Hace días especulaba sobre esto de viajar juntos a raíz de la experiencia de Mario. Me veía entonces como el Capitán Trueno en cuarentena, madurito, a remolque de los años y de la compañía, y soñaba. Hoy puedo especular de otra manera. A veces no es fácil adaptarse uno a sí mismo, a sus condiciones de todo tipo, sucede que uno berrea encaprichado por las hazañas de los héroes de este y otros planetas. Pero ocurre que entre tanto descubre un rincón de una ciudad, un parque, el placer de andar, el despelote en el hotel, la hora de la siesta, las excelencias de la comida china y... el hecho de que las relaciones un día sean mejores que otras... y entonces se siente como un rey en medio de la tarde.


Hanzhou. Tangkou (Huangshan mountain), 22 de julio




Huangshan mountain

Escribir: recurso contra el sueño que no es capaz de quitármelo la lectura de Demonios. En el camino intenté fijar un testimonio, pero el autobús arrancó: Dos cadáveres en la carretera. Lívidos, parecían maquillados, la larga herida que cruzaba la cara de uno de ellos parecía un mal trabajo de atrezzo teatral. Una multitud se congregaba alrededor de los cadáveres mirando curiosa, junto a los dos automóviles panza arriba, el espectáculo de los muertos. Conversación tranquila en la velocidad de la autovía, algo como una aparición frente al coche, frenos, movimientos bruscos, uno, dos segundos, un fuerte estruendo de chatarra, vidrios rotos: ya eres cadáver allí tirado en la carretera, blanco, lívido, materia de espectáculo público gratuito.

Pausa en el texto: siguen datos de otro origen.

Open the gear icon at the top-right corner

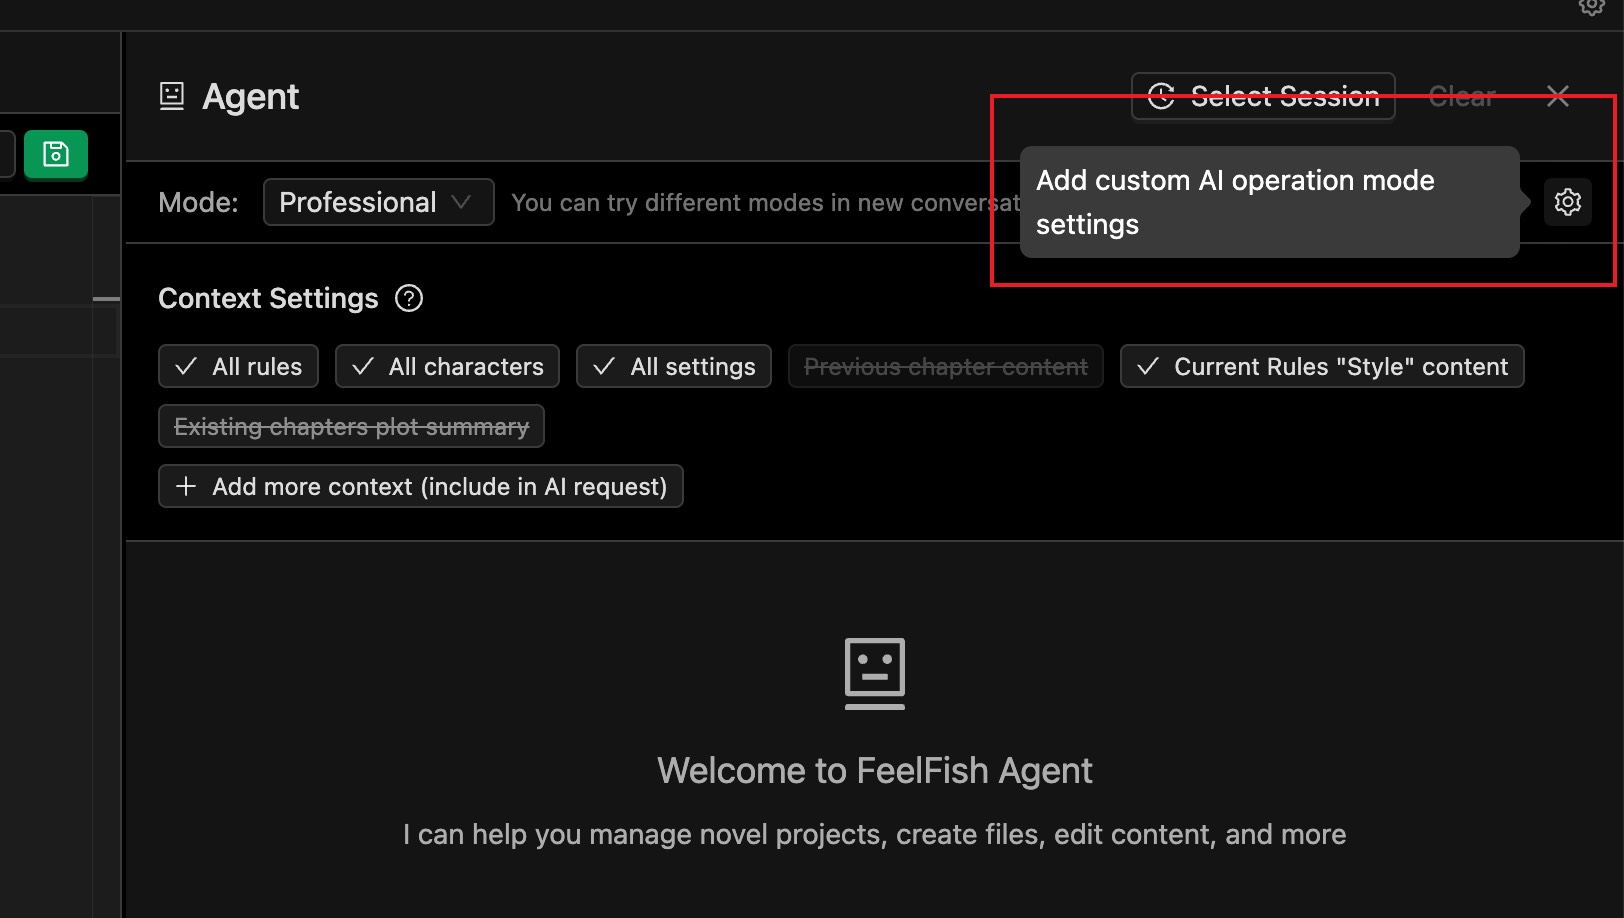coord(1591,6)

Eso ayer. Hoy partimos del hotel a las cuatro y media de la mañana, había unas pocas estrellas y una delgada línea de luz por el este. Subimos en taxi precipitadamente en busca de las primeras luces de la montaña, pero... la montaña estaba cerrada. No la abrían hasta las seis. Mientras tanto llegaron los primeros microbuses, uno, dos, tres, nubes de chinos alborotadores como patada en el estómago en esta madrugada alpina. Se sumaron enseguida los vendedores, los taxis, más gente. En pocos minutos invadieron todo, ocuparon las ventanillas de los tickets, la entrada del funicular: empujones, colones siempre, barullo. La esperanza: ser los primeros arriba y comenzar a andar antes que la plebe nos aplastara. Craso error, arriba ya estaba todo invadido, los caminos ocupados, otra multitud procedente de los hoteles de las cercanías irrumpía en las plataformas superiores que ofrecían, pese a todo, una hermosa vista sobre los picos circundantes emergiendo sobre la niebla.

En el valle un mar de nubes irregular rompía contra las laderas. La imagen en sí era bella, recordaba rincones solitarios, el esplendor de la naturaleza que se muestra a unos pocos privilegiados solitarios; aquí, sin embargo, la multitud hacía imposible una relación íntima con la belleza.
El itinerario era una enmarañado de escaleras y caminos tallados sobre la roca. El interés fotográfico se centró en el mismo trazado del camino y en la masa de gente que circulaba por él. Un armonioso trabajo que sube y baja las montañas por enrevesados y difíciles escarpados, y que termina creando pequeñas obras de arte en el afán por buscar un itinerario armónico a través del jeroglífico de los pináculos calcáreos. La niebla jugaba con los riscos. A veces la luz era de una suavidad acariciadora.





Al final del día el camino se precipitaba por una inmensa escalera que salvaba los mil metros de desnivel que lo separaban del valle. ¡Más de mil metros bajando escalones! Era un trabajo penoso para las rodillas, ya en la mitad estuvimos a punto de perder la capacidad de continuar bajando; la flojera en las piernas, la sensación de no poder controlarlas... y calor, calor. En el último peldaño nos paramos a fotografiar el calor, el sudor resbalaba incontinente por todo el cuerpo.
Está bien, me gusta, nos gusta el calor, el sudor éste que se desprende salvajemente del esfuerzo. Como si la vida brotara como por un caño a través de este sudor que nos bañaba el cuerpo.